● **Exercise details**: All that should come back is the lines of the data below from the one containing "Sin categoría (465, 232)" to the one containing "Servicios (917, 33)", inclusive, exactly as they stand.

Stored records:
• • • • • • •

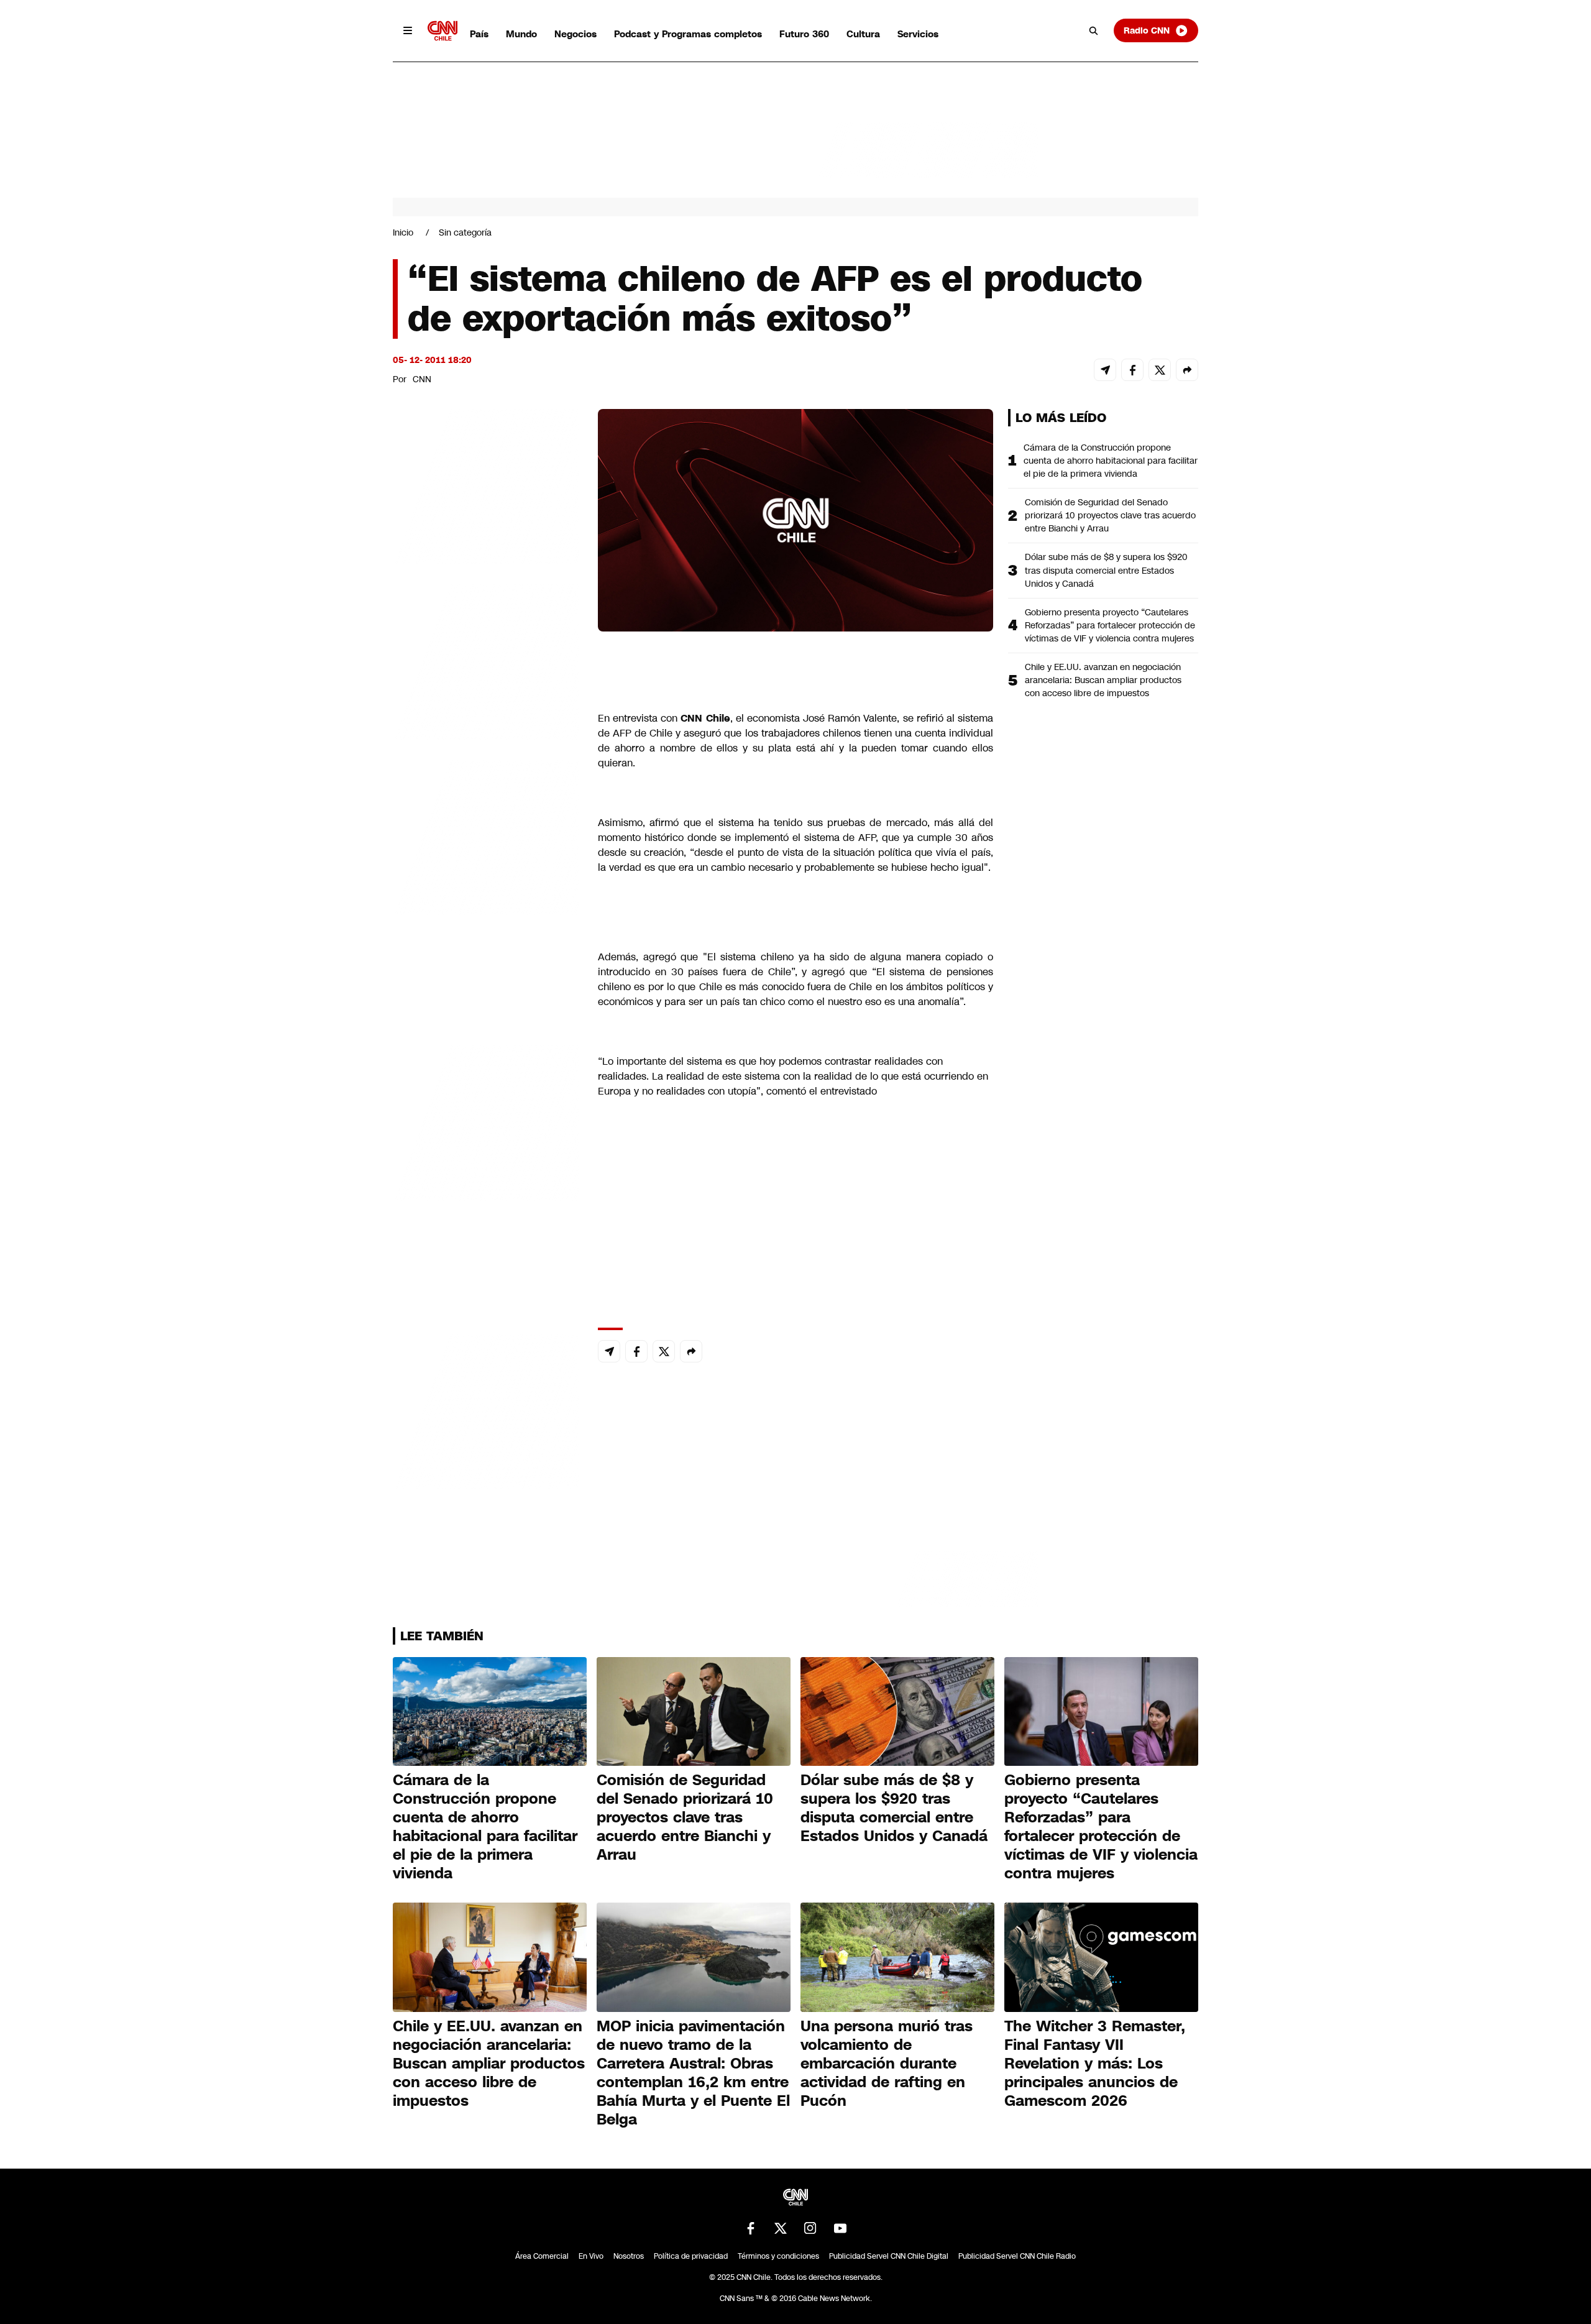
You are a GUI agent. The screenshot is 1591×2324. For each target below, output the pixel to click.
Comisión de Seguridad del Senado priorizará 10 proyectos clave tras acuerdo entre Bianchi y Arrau (1110, 515)
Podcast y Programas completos (688, 33)
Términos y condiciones (778, 2256)
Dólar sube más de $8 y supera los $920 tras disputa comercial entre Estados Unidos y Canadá (1106, 570)
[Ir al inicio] (442, 31)
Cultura (863, 33)
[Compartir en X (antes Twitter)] (1160, 370)
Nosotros (628, 2256)
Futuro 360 (804, 33)
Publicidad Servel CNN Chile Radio (1017, 2256)
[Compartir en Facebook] (1132, 370)
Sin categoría (465, 232)
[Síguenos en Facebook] (751, 2228)
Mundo (521, 33)
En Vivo (591, 2256)
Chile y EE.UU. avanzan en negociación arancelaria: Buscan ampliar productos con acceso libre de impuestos (1103, 680)
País (479, 33)
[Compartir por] (1187, 370)
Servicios (917, 33)
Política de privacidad (691, 2256)
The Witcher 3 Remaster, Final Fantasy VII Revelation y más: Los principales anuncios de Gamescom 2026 (1094, 2063)
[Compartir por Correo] (1105, 370)
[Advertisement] (486, 1121)
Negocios (575, 33)
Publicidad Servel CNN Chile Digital (888, 2256)
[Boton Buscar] (1094, 30)
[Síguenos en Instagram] (810, 2228)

• • • • • • •

● **Answer for the task**:
Sin categoría (465, 232)
[Síguenos en Facebook] (751, 2228)
Mundo (521, 33)
En Vivo (591, 2256)
Chile y EE.UU. avanzan en negociación arancelaria: Buscan ampliar productos con acceso libre de impuestos (1103, 680)
País (479, 33)
[Compartir por] (1187, 370)
Servicios (917, 33)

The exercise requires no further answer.